■ **Set task 1**
Extract the part of the passage on marketing attribution that opens with the words containing "With a gamut" and closes with "workshops, meetings, etc.", copying it word for word.

■ **Text segment**
According to Hubspot, marketers spend nearly 210 minutes a week analyzing data from different sources. What’s interesting, though, is that marketing professionals often struggle to determine the channels that facilitate customer journeys to fuel pipeline and revenue.
Coincidence? No.
With a gamut of channels, touchpoints, platforms, and campaigns running simultaneously, it becomes difficult to determine which marketing strategy brings value to the table.
Especially in the case of B2B marketing, multiple online & offline channels are involved. For instance, online channels involve social media, content, email marketing, etc., whereas offline channels include ebooks, webinars, workshops, meetings, etc.
Thankfully, marketing attribution reporting can effectively solve this problem and assist businesses in shifting from intuition-driven strategies to customer-centric and data-driven strategies.
Attribution reporting allows marketers to do an in-depth analysis at a granular level and give a clear picture of the direct impact of marketing strategies and tactics.

■ **Set task 2**
Rewrite the entire listing below with "Open" replaced by "Select" and everything else left unchanged, and omit the pictures from your answer.

■ **Available records**

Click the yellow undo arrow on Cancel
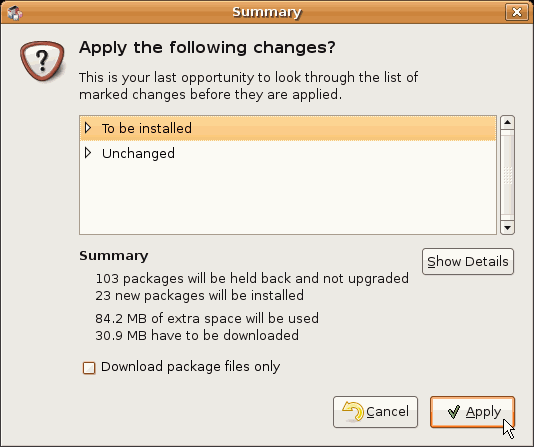The height and width of the screenshot is (447, 534). pyautogui.click(x=353, y=412)
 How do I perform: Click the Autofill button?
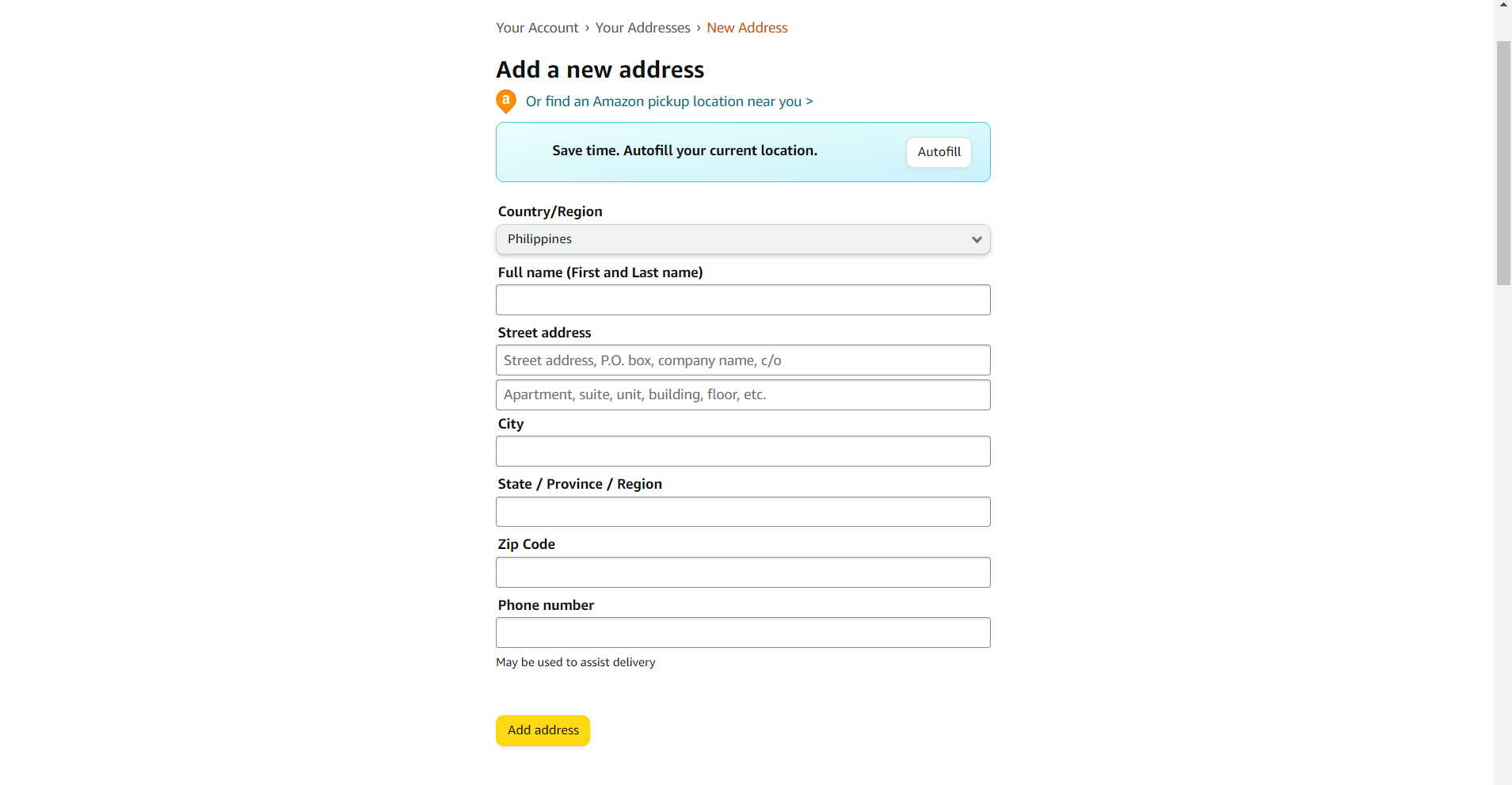[939, 152]
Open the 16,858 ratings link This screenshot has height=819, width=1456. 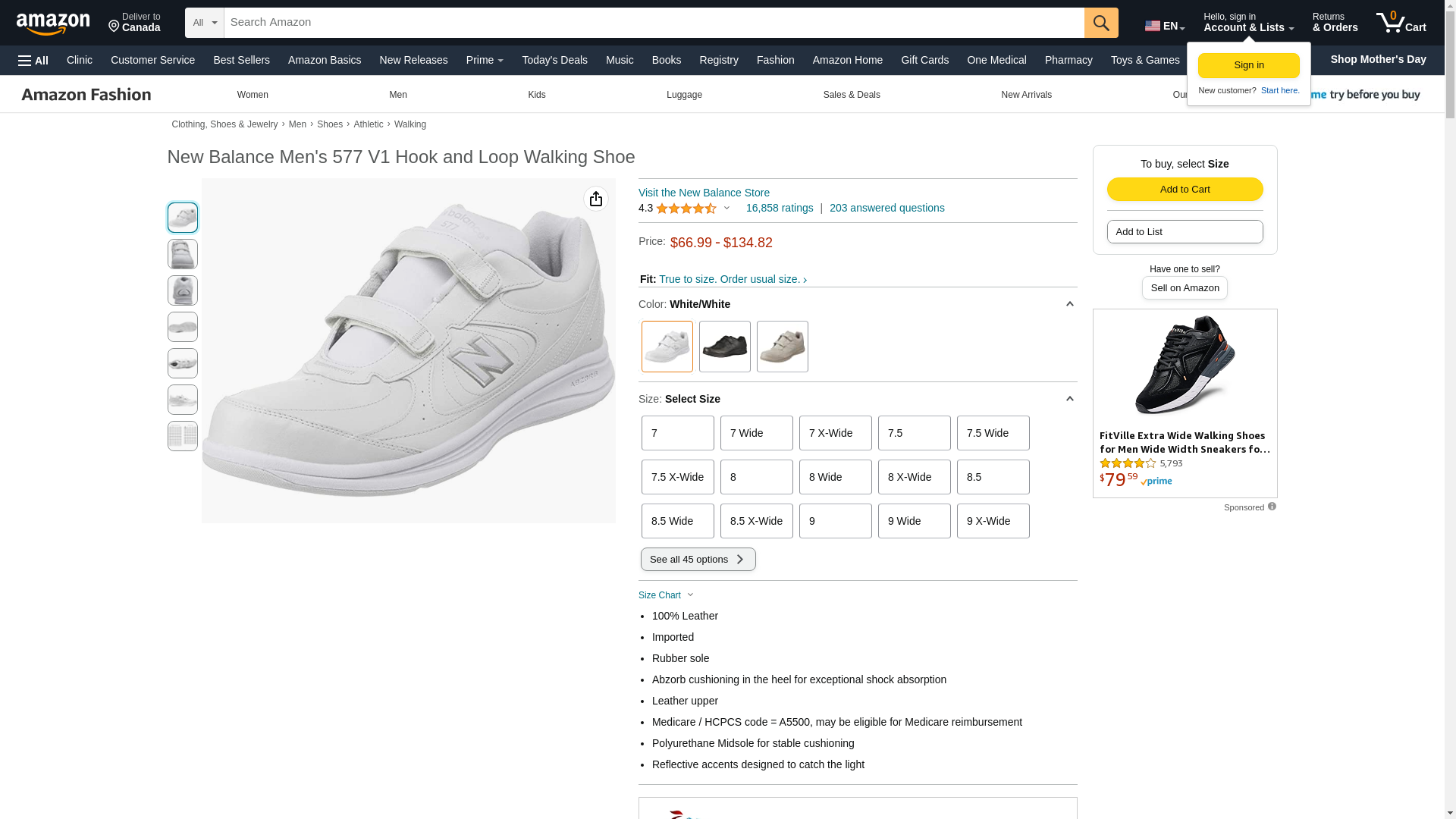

■ **Output 1**
With a gamut of channels, touchpoints, platforms, and campaigns running simultaneously, it becomes difficult to determine which marketing strategy brings value to the table.
Especially in the case of B2B marketing, multiple online & offline channels are involved. For instance, online channels involve social media, content, email marketing, etc., whereas offline channels include ebooks, webinars, workshops, meetings, etc.

■ **Output 2**
Click the yellow undo arrow on Cancel
The height and width of the screenshot is (447, 534). pyautogui.click(x=353, y=412)
 How do I perform: Click the Autofill button?
[939, 152]
Select the 16,858 ratings link This screenshot has height=819, width=1456. 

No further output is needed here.